VIRGINIA BEACH, Va. — The scales have been unbalanced in Virginia Beach when it comes to women and minority-owned businesses.
City leaders held a meeting Thursday night to share data with entrepreneurs and the community. This stems from a 2018 disparity study that looked at their rate of securing city contracts.
While the latest numbers are not reaching overall goals, leaders said there are still signs of progress.
“When I started my business in 2011, a lot of people didn't want to give you information," said business owner Jemmalyn Hewlett.
Hewlett said she kept pushing to get what she needed. Now, she owns seven businesses in Virginia Beach.
“One of the reasons why I went into business is because I was able to offer jobs to others," said Hewlett.
The 2018 study looked at imbalances in business opportunities in the city; specifically, if minority-owned, women-owned, service-disabled/veteran-owned businesses were treated differently.
The study looked at the years between 2012 and 2017, and found less than 19% of city contracts were awarded to women and minorities.

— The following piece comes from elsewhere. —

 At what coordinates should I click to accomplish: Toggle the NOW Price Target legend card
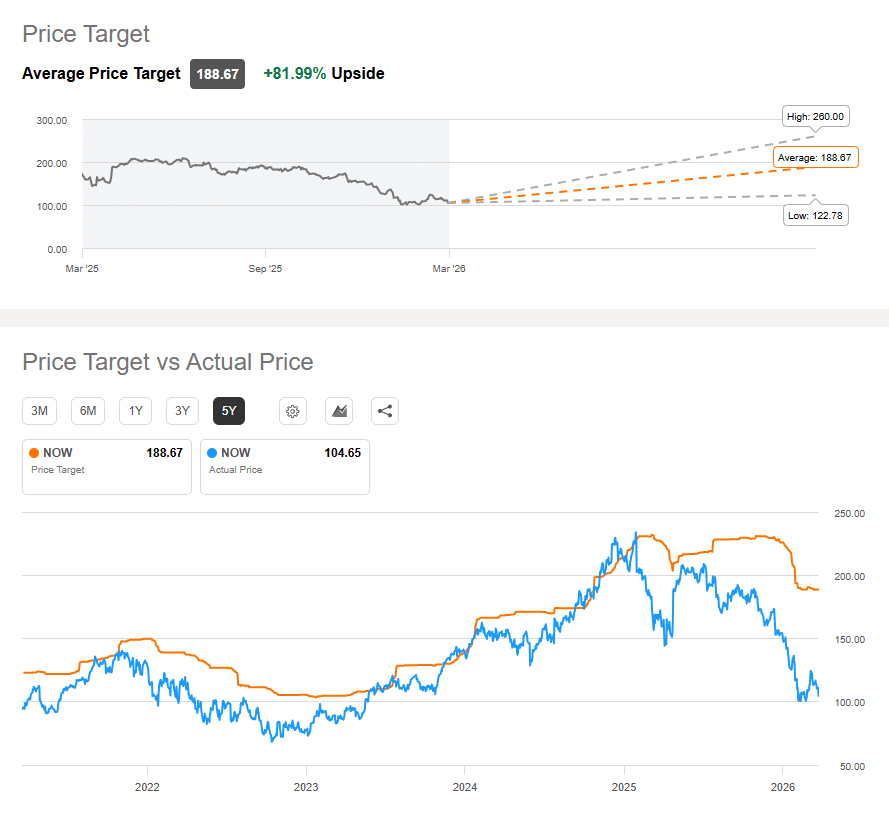[107, 466]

More recently, "spend dollars" in minority and women-owned businesses increased from roughly $48.9 million in fiscal year 2019 to $51.6 million in fiscal year 2020.

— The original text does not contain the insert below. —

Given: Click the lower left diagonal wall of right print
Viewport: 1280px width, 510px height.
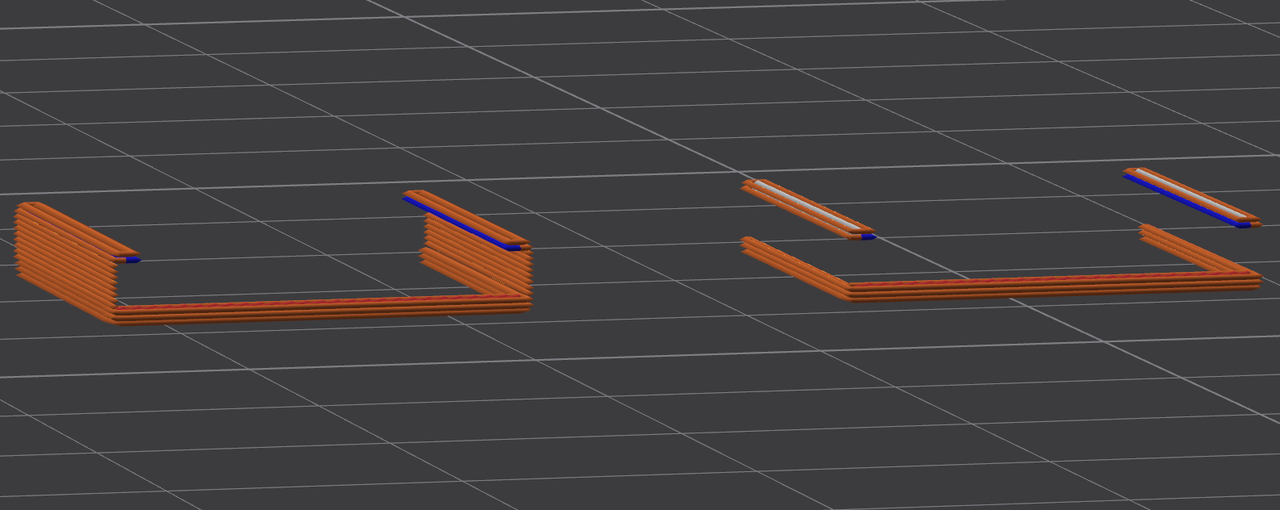Looking at the screenshot, I should [795, 266].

"We've come a long way. We do have a ways to go. We know that. We're not there yet, but we sure are not where we used to be," said Councilwoman Sabrina Wooten, who plays an instrumental role in response to the disparity study.

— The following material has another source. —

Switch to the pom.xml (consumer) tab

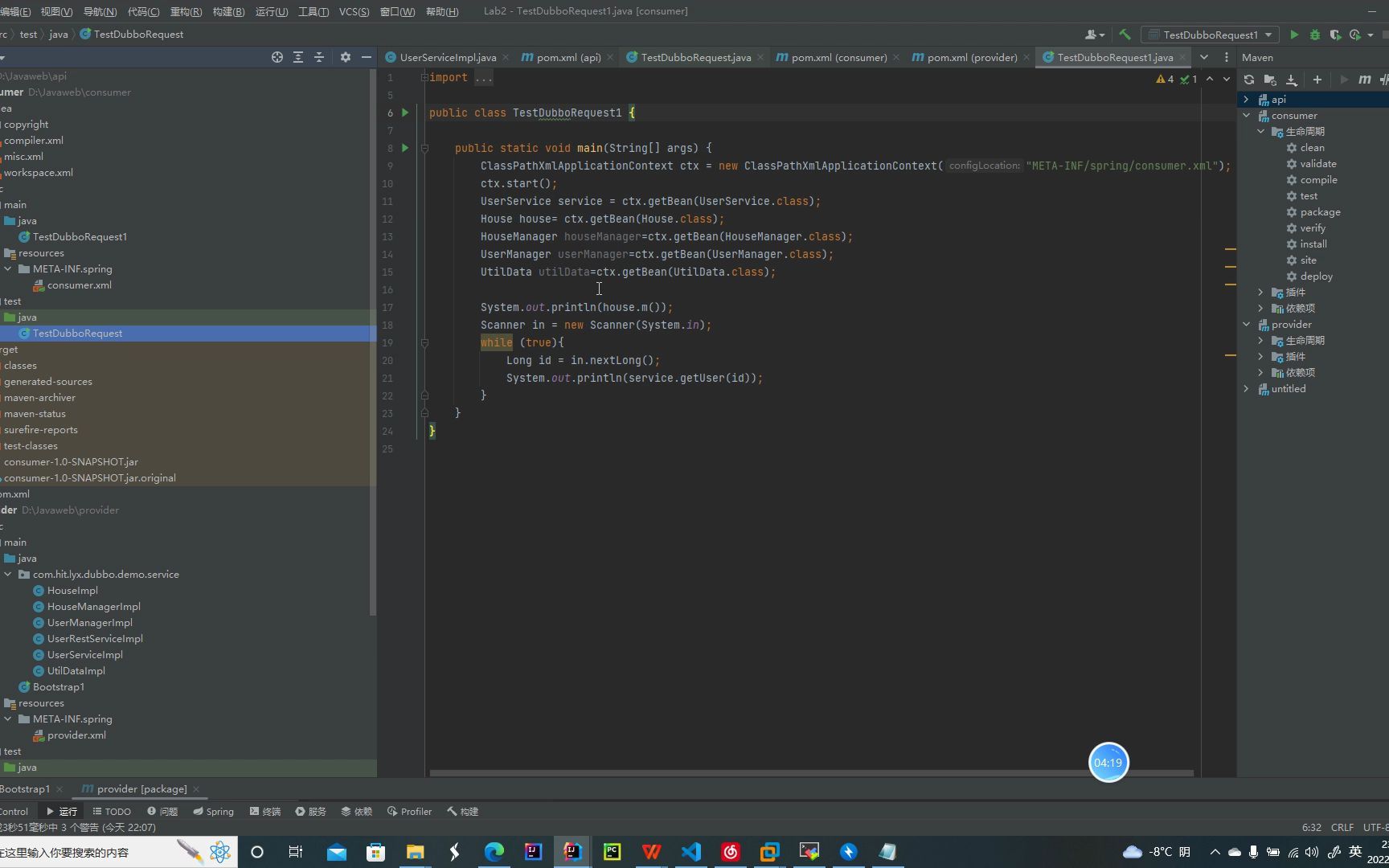pyautogui.click(x=838, y=57)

However, the gaps are more evident in further breakdown of those "spend dollars."
Non-Hispanic white women received more than half of the money in 2020. Asian Americans got a little more than 20%, Black Americans received 12% and Hispanic Americans got 3.1%.
In February 2020, Virginia Beach City Council approved 12 recommendations to increase the number of minority and women-owned businesses. Some of those recommendations included more networking, outreach and financial opportunities.
Hewlett said she has recently been seeing more minority and women-owned businesses opening up.
“I think it has a lot to do with just seeing minorities leading and guiding and educating others, and wanting to do what they do. So I believe it's just a community coming together out here and being able to let people give information," said Hewlett.
Wooten explained that most of the 12 recommendations have been met.
One major outreach and support for businesses was the creation of The HIVE in Virginia Beach's Town Center, which is where Thursday's "Addressing the Disparity Forum" was held.
“In the recommendation, it called for one set-aside office to help small businesses, women, minority and service-abled businesses and that office is The HIVE," said Wooten.
However, some of the recommendations involving what's called "aspirational goals" for business participation have not been met.
Overall, the city improved from 2019 numbers, but fell way short of reaching the council's goals for business participation in the monitored groups.
For instance, women-owned businesses had an "aspirational goal" of 13.3% in city contracting. Fiscal year 2020 data show the number only reached 6.6 %.
"I run a billion-dollar company and I don't see it. If somebody presented this to me, this data, I would not be happy," said Gary McCollum, a local business and community leader.
Some business leaders believe Virginia Beach can work on becoming more inviting, but there is hope that the trajectory keeps improving.
Like Hewlett, Jay Boone of the organization Keeping Us Secure & Prosperous thinks information channels have room to improve.
"We just want to make sure that everything kind of adds up to what the mission is, what the cultural changes are that the city seems to want to push forward," said Boone.
Wooten also emphasized they will continue to offer progress reports and work on responding to the recommendations of the disparity study.